In my last post, I shared a comment that really forced me to stop in my tracks: “Oh. It must be hard not being a leader anymore.”
It was a backhanded perspective delivered simply because my current role did not have an office or a team of direct reports - things often associated with positional leadership (rather than personal leadership). It was an “ouch” moment that God quickly turned into an “aha” through a reminder that true leadership comes from our sufficiency in the Father, not our reliance on a crowd.
But that interaction left me wrestling with a deeper question: Why do we automatically equate leadership with teams, positions, or perks?
In our culture—and unfortunately, within many of our ministries—we are deeply conditioned to measure a leader’s worth by the width of their organizational chart. We look at the person with dozens of direct reports, a packed calendar of performance reviews, and a sprawling executive suite, and we say, “Now there is a leader.”
But let’s be honest: if your leadership completely vanishes the moment you no longer sign someone’s paycheck, dictate their task list, or approve their PTO, you were not actually leading people. You were just managing a hierarchy.
Position is the lowest level of leadership. True leadership isn’t about position, title, or headcount. As John Maxwell famously noted, leadership is influence—nothing more, nothing less.
Influence doesn’t care about a corporate grid or flow chart. You can influence others from the bottom of an organization, from the side of it, or from an empty office with no direct reports. When we buy into the headcount trap, we reduce kingdom impact to a numbers game and completely miss the weight of our actual assignment.
The Titus Blueprint
As I’ve been dwelling on this, I keep coming back to a piece of Scripture that has completely reframed how I view my current role. In Titus 1:5, Paul writes to his young protégé:
“For this reason I left you in Crete, that you should set in order the things that are lacking, and appoint elders in every city as I commanded you...”

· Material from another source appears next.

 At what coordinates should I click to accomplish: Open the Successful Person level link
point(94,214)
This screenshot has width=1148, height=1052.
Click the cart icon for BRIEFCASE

When Paul dropped Titus off on the island of Crete, Titus did not inherit a thriving corporate infrastructure. He did not have an administrative assistant, a marketing team, or a middle-management layer to delegate to. He was, for all intents and purposes, entirely a single-person team in a chaotic, hostile culture. Later on, we see Paul write that Cretans even mention they they are all liars - talk about a challenge!
Yet, look at his mandate. His job was twofold: build structures (“set in order the things that are lacking”) and build people (“appoint elders”).
Titus was a leader not because he had a massive team reporting to him on day one, but because he was an organizational architect. He was creating something out of nothing. He was laying a foundation so that others could eventually step into those structures, grow, and thrive.
Redefining the Advancement Role
That last statement describes exactly my current role in a small school environment. Because this position has not traditionally existed here in this capacity, I get the opportunity to create things from scratch. Like Titus in Crete, my job is to build the communication models, the community networks, and the strategic partnerships that will sustain this institution long after I am gone.
Does my day-to-day work lead to the development of other people? Absolutely. When you secure a major donor, re-engage alumni to come back, inform the board for a decisions, or inspire a community of parents to buy into a vision, you are leading.
But looking at the Titus blueprint has also brought a heavy dose of conviction. I’ve realized something critical: I need to be much more intentional about how I develop people, rather than just allowing it to happen indirectly.
I don’t need to sign someone’s paycheck to mentor them, cast vision, or call out their gifts. If leadership theology teaches us that leadership is spiritual influence for God’s glory, then my empty office—or lack thereof—is no barrier to building people.
Do you need an impressive headcount to leave a massive kingdom footprint? No! You just need to look at the space God has given you, roll up your sleeves, and start building so that He alone gets the credit (Matthew 5:16).